- Task prompt -
Print exactly the lines below between the line containing "Where should I click to: Open" and the line containing "Task: Click the save chart floppy icon", counting both of those lines. Leave pictures out.

- Records shown -
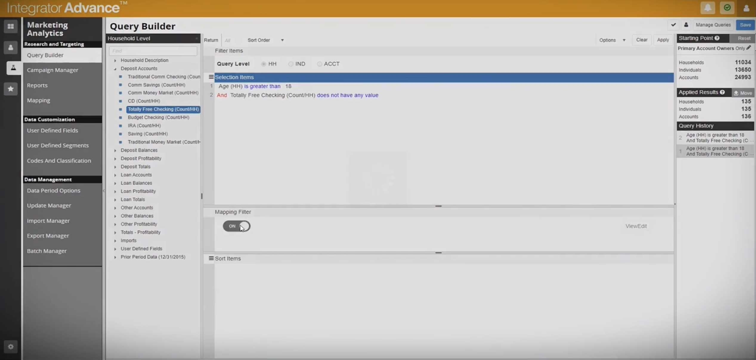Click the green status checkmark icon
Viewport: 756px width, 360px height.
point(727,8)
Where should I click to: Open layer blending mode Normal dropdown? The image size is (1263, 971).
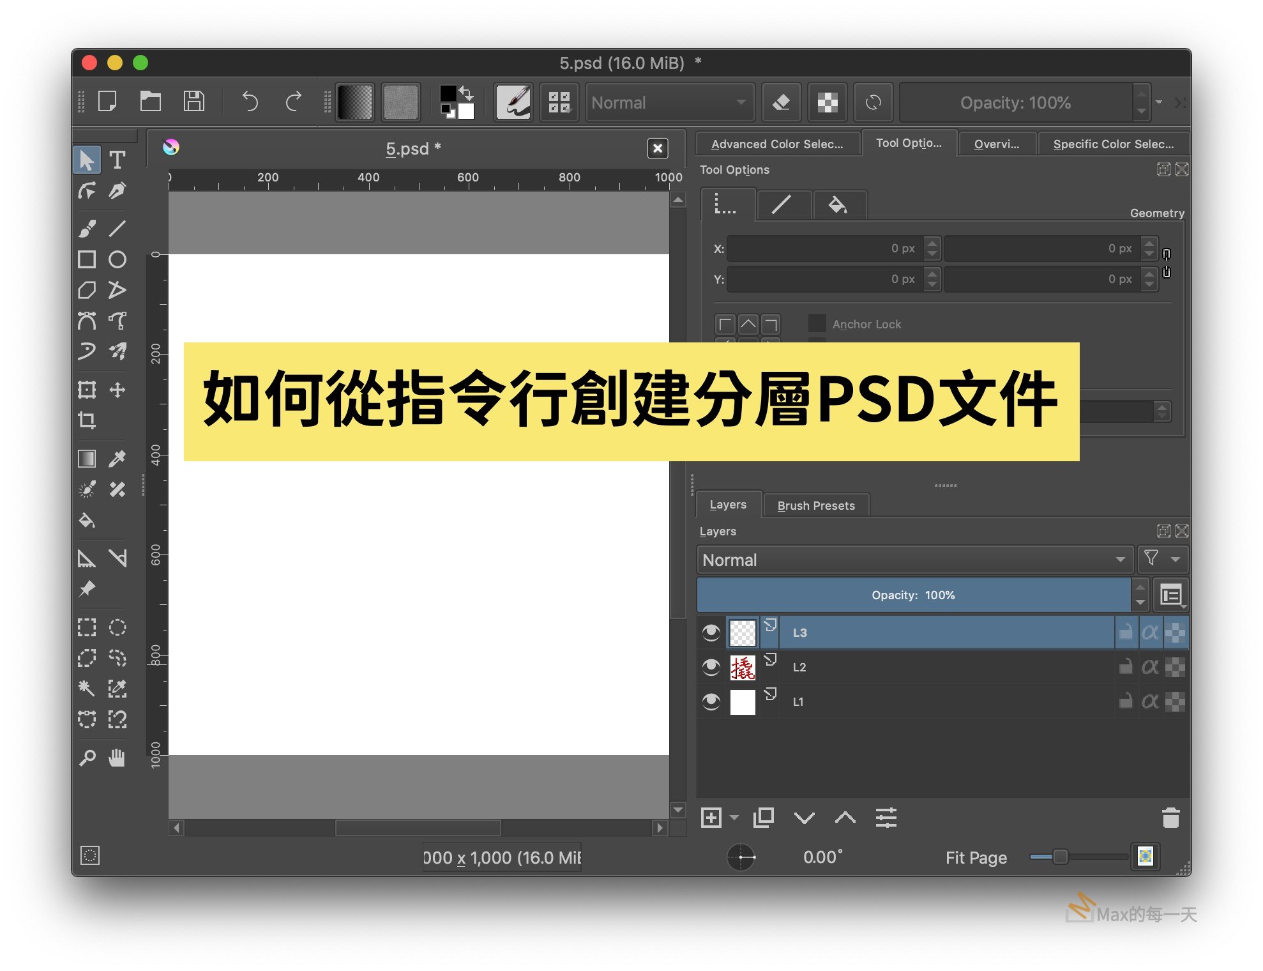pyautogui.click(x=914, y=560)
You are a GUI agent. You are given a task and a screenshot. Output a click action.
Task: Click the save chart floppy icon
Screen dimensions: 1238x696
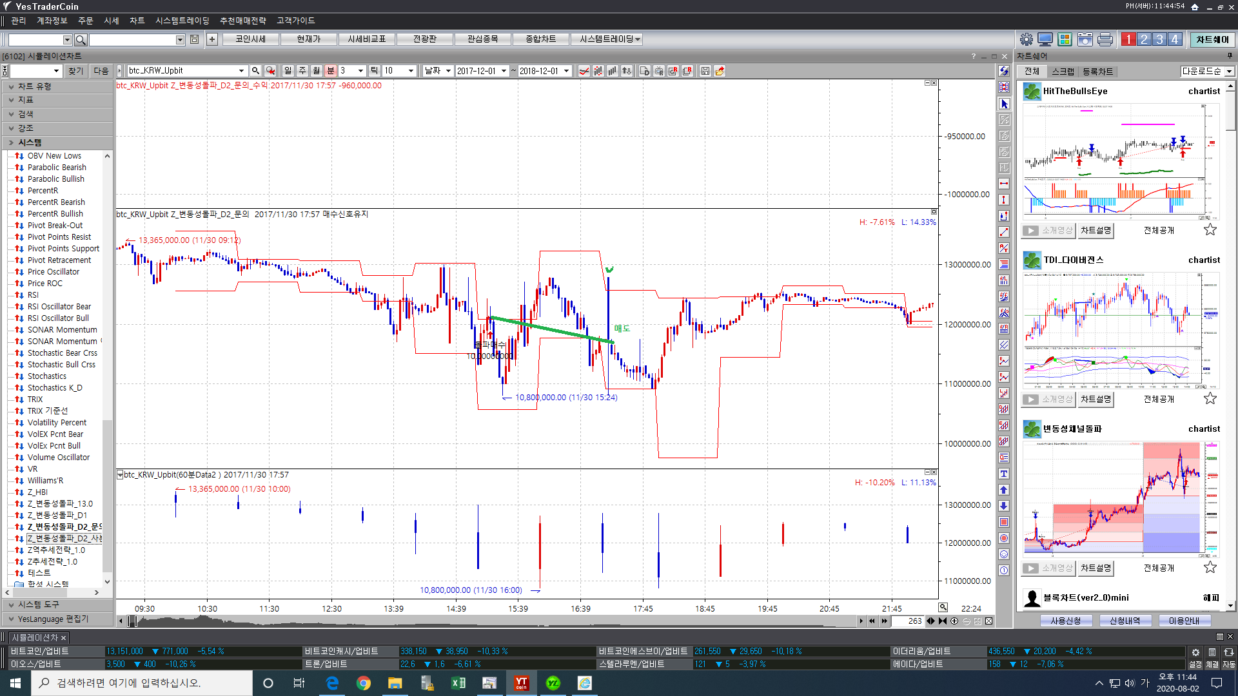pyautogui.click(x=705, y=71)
==
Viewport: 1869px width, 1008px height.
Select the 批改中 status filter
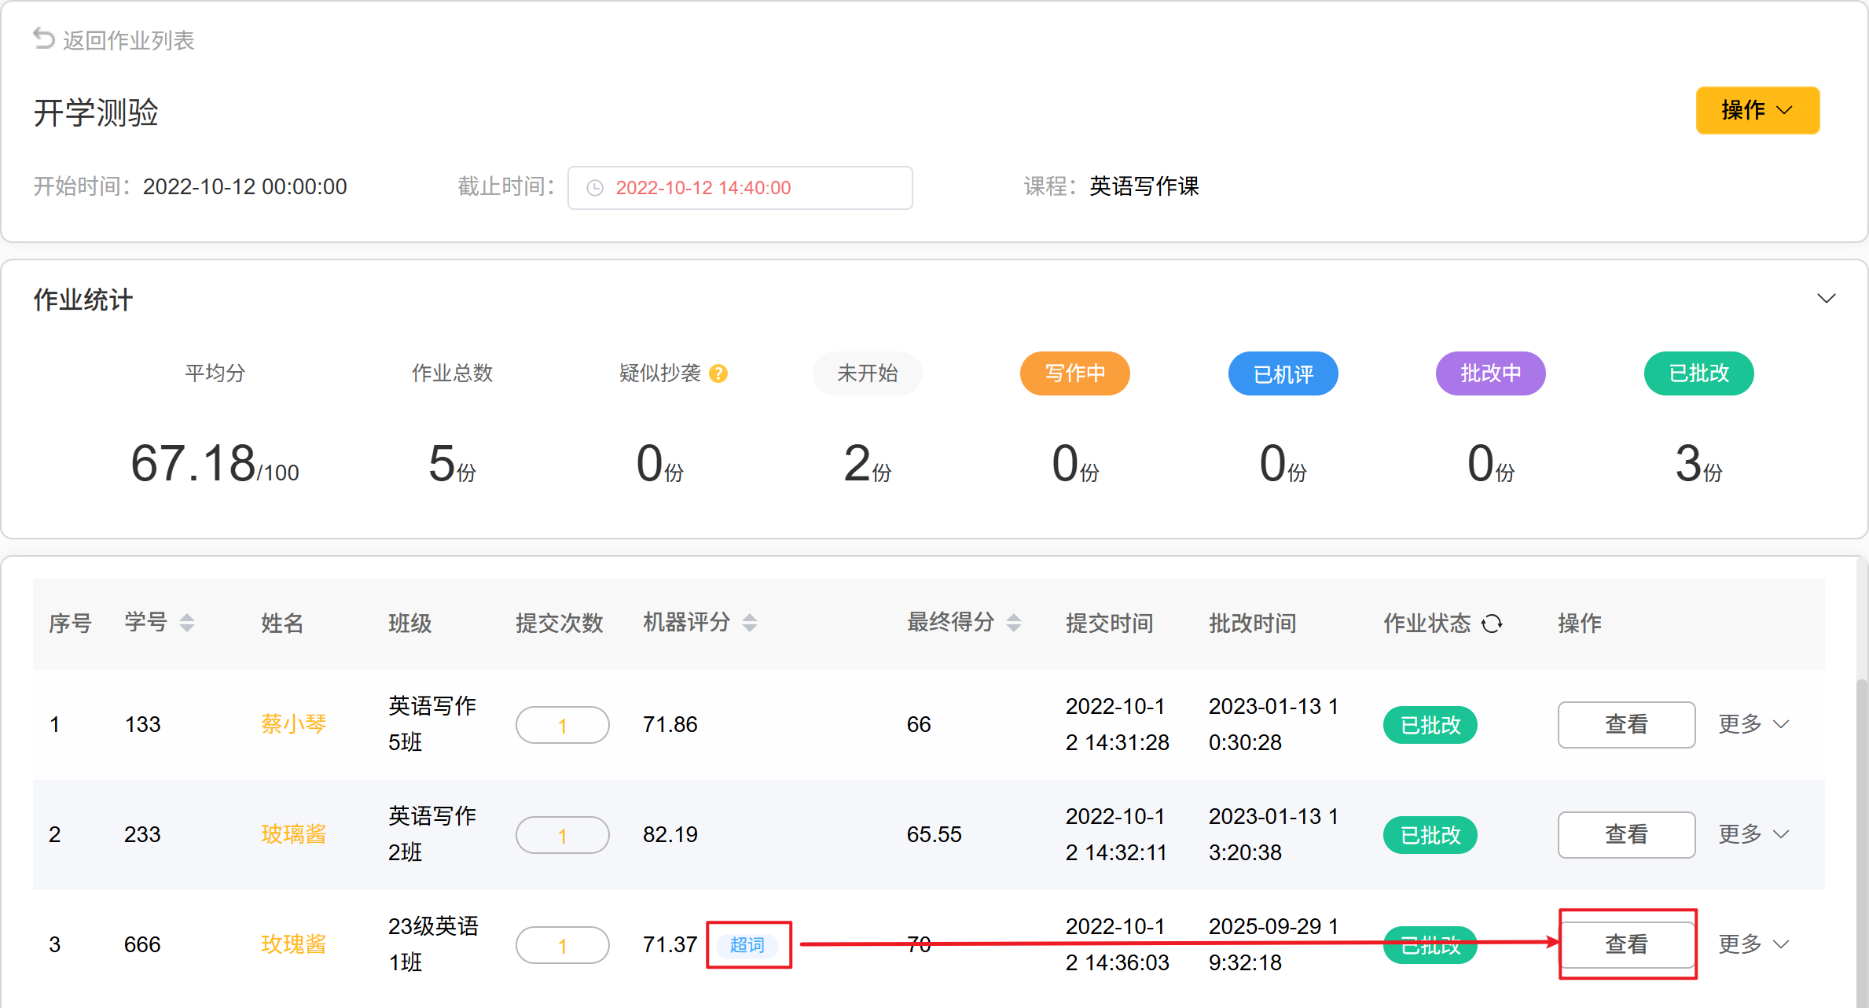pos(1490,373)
--
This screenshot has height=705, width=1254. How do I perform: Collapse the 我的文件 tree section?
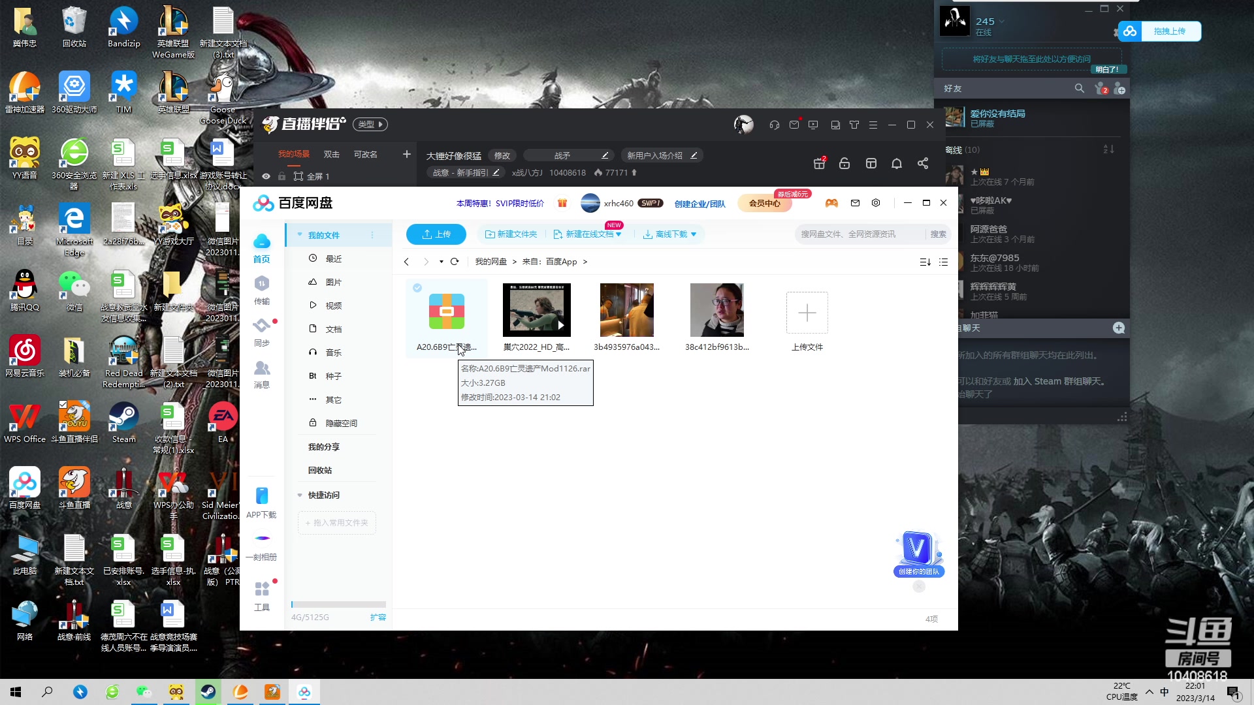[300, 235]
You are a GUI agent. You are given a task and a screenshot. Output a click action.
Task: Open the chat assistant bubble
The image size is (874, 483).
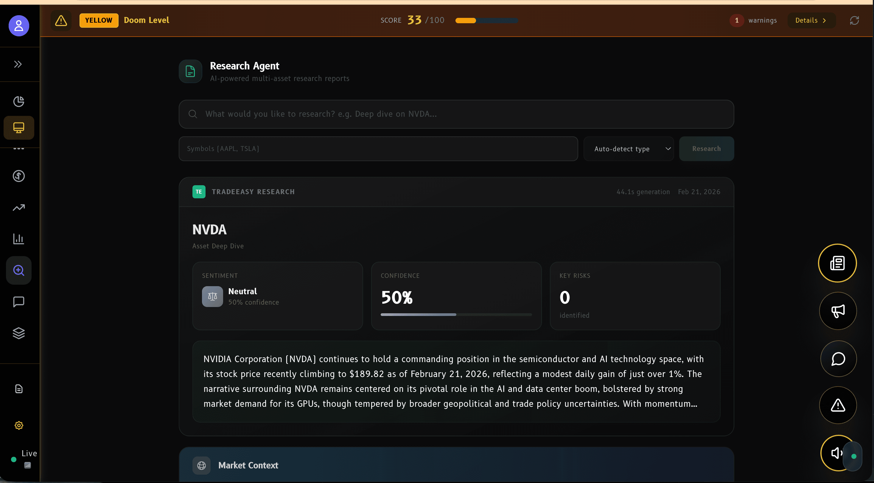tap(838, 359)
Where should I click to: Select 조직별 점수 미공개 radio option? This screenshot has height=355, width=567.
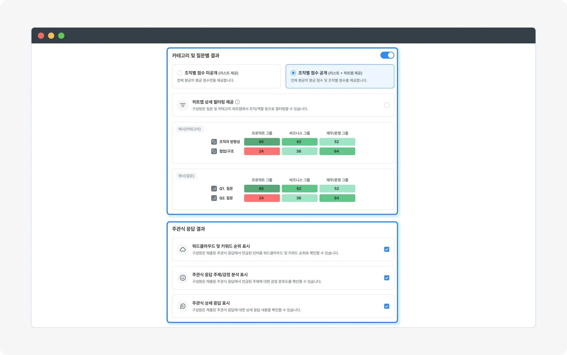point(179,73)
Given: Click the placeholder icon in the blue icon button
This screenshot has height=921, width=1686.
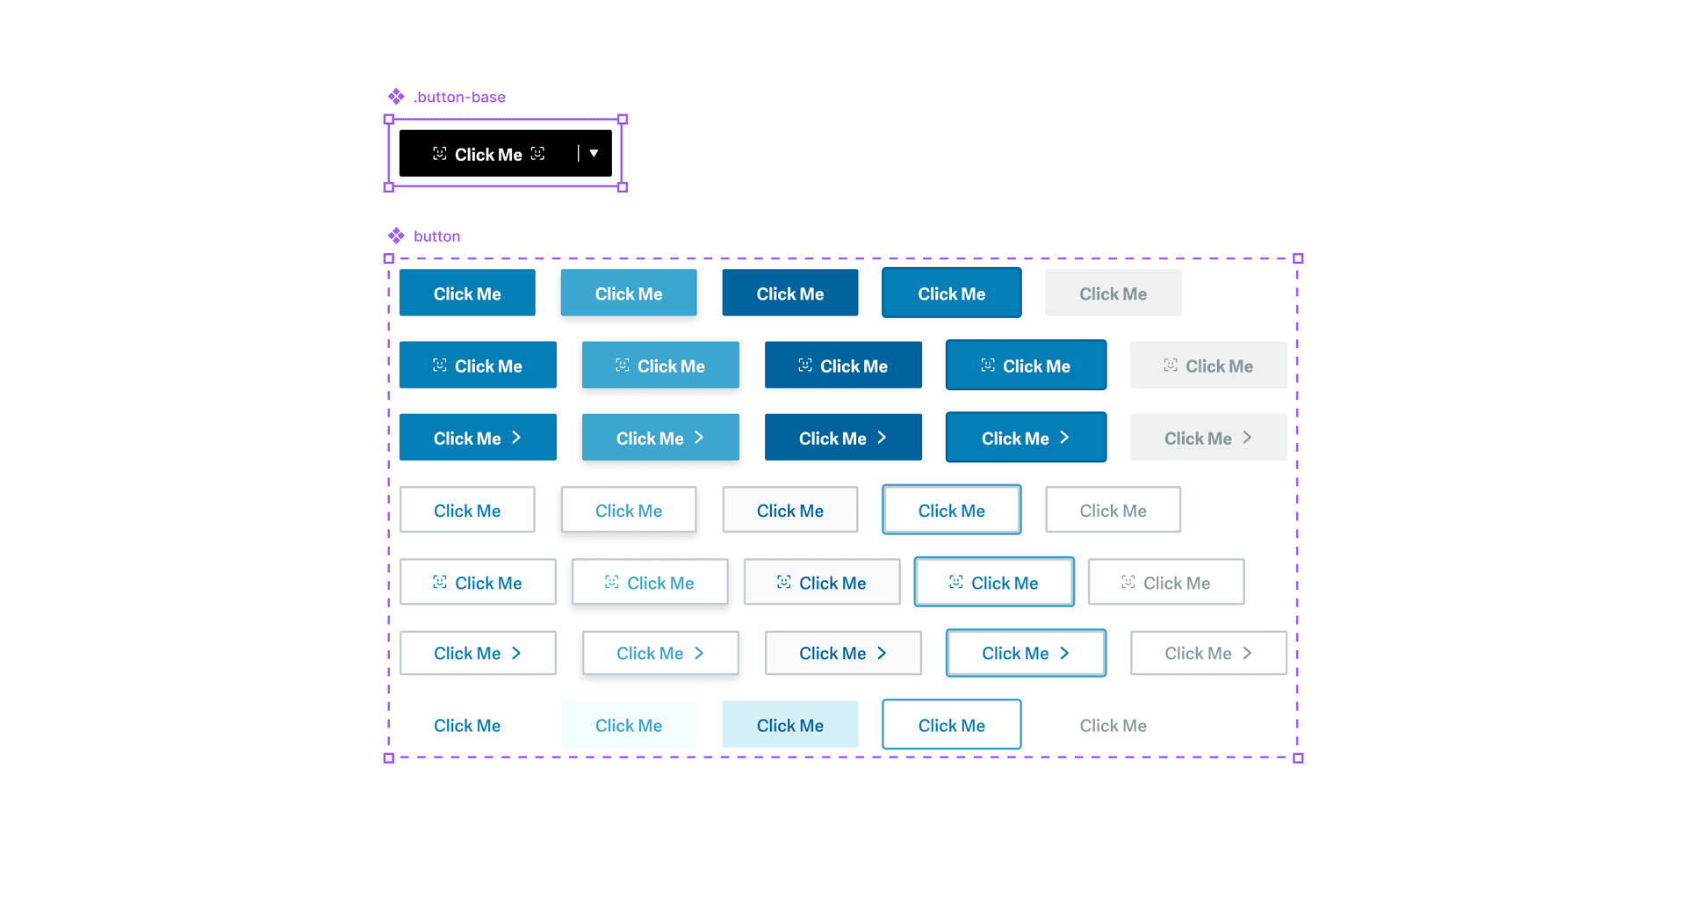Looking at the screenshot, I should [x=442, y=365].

- Output of the task -
Where should I click to: Open layer blending mode Normal dropdown? The image size is (1263, 971).
pyautogui.click(x=914, y=560)
You are a GUI agent. You are given a task and a screenshot. Output a click action.
Task: Click the save chart floppy icon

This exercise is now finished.